> _読む文章_:

• • • •

カルト映画の名作25選:あなたはいくつ観た?
映画作品について、「カルト的な人気を誇る作品」という表現をすることがよくある。だが、カルト映画とはいったいどんなものをさすだろう?
「カルト映画」にみられる共通点は、必ずしも万人受けするとはいえない内容と、だからこそ特定の観客に強く訴えかけ、映画ファンに語り継がれていく独自の魅力である。今回はそんな作品を振り返ってみよう。
滑稽なほど悪趣味な『時計じかけのオレンジ』に登場する「コロヴァ・ミルク・バー」では、ドラッグ入りミルク「ミルク・プラス」を飲むことができる。15歳のアレックス・デラージとその仲間たちは、今夜も「ミルク・プラス」を飲みながら、新しい暴力の計画を練るのだ。早回しの凌辱シーンも有名。
アドベンチャー、エロティシズム、SFの要素を混ぜ合わせた『バーバレム』の主人公ジェーン・フォンダの姿は、20世紀で最も売れたポスターのひとつになった。
『顔のない眼』の残酷な皮膚剥ぎ手術シーンには思わず目を覆いたくなる。主人公のジェネシュ博士は交通事故で顔に火傷を負ってしまった娘のために、他の若い女性たちを誘拐して顔の皮膚をはぎとり、移植手術を行うのだ。原作はジャン・ルドンの小説。この映画はペドロ・アルモドバル監督の『私が、生きる肌』にインスピレーションを与えた。
製作費11万4,000ドルという低予算映画『ナイト・オブ・リビングデッド』は、公開から数十年がたった今も、観客に衝撃を与え続けている。暴力的で残酷、非常に露骨なこの作品は、ホラー映画最大の古典となっており、クリエイターたちを刺激しつづけている。
『悪魔のいけにえ』は、原題の『The Texas Chain Saw Massacre(テキサス・チェーンソー大虐殺)』がその内容をよく表している。人皮で作った仮面姿でチェーンソーをぶんぶん振り回す大男「レザーフェイス」の出現により、ホラー映画には間違いなく新たな地平が拓けた。血しぶき飛び散る残酷さと、テキサスに沈む抒情的な夕日には、どこか哀切きわまるところがある。
『ロッキー・ホラー・ショー』は「映画.com」の作品解説によると、「マッドサイエンティストの屋敷に迷い込んだ男女の運命を、往年のSF怪奇映画へのオマージュやロック音楽を散りばめながら描く」作品である。リチャード・オブライエン原作のホラー・ミュージカル『ロッキー・ホラー・ショー』の映画化。
デヴィッド・リンチ監督の長編デビュー作『イレイザーヘッド』は、できることなら深夜の映画館で観たい。宇宙空間を意識があてどなく漂っていくようなシュールな世界に浸ることができる。完成まで5年もかかった難産の作品であり、俳優ジャック・ナンスは撮影開始から3年間、「役柄のことを考えて、ずっとあのなりでいてくれた」と、リンチ監督はのちに述懐している。写真のごとく、ジャック扮する主人公ヘンリーは髪型がとても特徴的なのだ。

• • • •

> _データの一部_:
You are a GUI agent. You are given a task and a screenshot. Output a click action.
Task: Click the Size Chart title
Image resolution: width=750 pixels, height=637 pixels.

• • • •

> _やること 1_: カルト映画の文章の、「アドベンチャー、エロティシズ」のところから「は髪型がとても特徴的なのだ。」までを書き写してください。その中の「ホラー映画」は「恐怖映画」に置きかえること。
> _やること 2_:
カルト映画の文章を読んで、次の問いに答えてください。
(a) 『ナイト・オブ・リビングデッド』の製作費はいくらですか。
(b) 『イレイザーヘッド』は完成まで何年かかりましたか。
(c) 『顔のない眼』の原作はだれの小説ですか。

> _正しい答え 1_:
アドベンチャー、エロティシズム、SFの要素を混ぜ合わせた『バーバレム』の主人公ジェーン・フォンダの姿は、20世紀で最も売れたポスターのひとつになった。
『顔のない眼』の残酷な皮膚剥ぎ手術シーンには思わず目を覆いたくなる。主人公のジェネシュ博士は交通事故で顔に火傷を負ってしまった娘のために、他の若い女性たちを誘拐して顔の皮膚をはぎとり、移植手術を行うのだ。原作はジャン・ルドンの小説。この映画はペドロ・アルモドバル監督の『私が、生きる肌』にインスピレーションを与えた。
製作費11万4,000ドルという低予算映画『ナイト・オブ・リビングデッド』は、公開から数十年がたった今も、観客に衝撃を与え続けている。暴力的で残酷、非常に露骨なこの作品は、恐怖映画最大の古典となっており、クリエイターたちを刺激しつづけている。
『悪魔のいけにえ』は、原題の『The Texas Chain Saw Massacre(テキサス・チェーンソー大虐殺)』がその内容をよく表している。人皮で作った仮面姿でチェーンソーをぶんぶん振り回す大男「レザーフェイス」の出現により、恐怖映画には間違いなく新たな地平が拓けた。血しぶき飛び散る残酷さと、テキサスに沈む抒情的な夕日には、どこか哀切きわまるところがある。
『ロッキー・ホラー・ショー』は「映画.com」の作品解説によると、「マッドサイエンティストの屋敷に迷い込んだ男女の運命を、往年のSF怪奇映画へのオマージュやロック音楽を散りばめながら描く」作品である。リチャード・オブライエン原作のホラー・ミュージカル『ロッキー・ホラー・ショー』の映画化。
デヴィッド・リンチ監督の長編デビュー作『イレイザーヘッド』は、できることなら深夜の映画館で観たい。宇宙空間を意識があてどなく漂っていくようなシュールな世界に浸ることができる。完成まで5年もかかった難産の作品であり、俳優ジャック・ナンスは撮影開始から3年間、「役柄のことを考えて、ずっとあのなりでいてくれた」と、リンチ監督はのちに述懐している。写真のごとく、ジャック扮する主人公ヘンリーは髪型がとても特徴的なのだ。

> _正しい答え 2_:
(a) 11万4,000ドル
(b) 5年
(c) ジャン・ルドン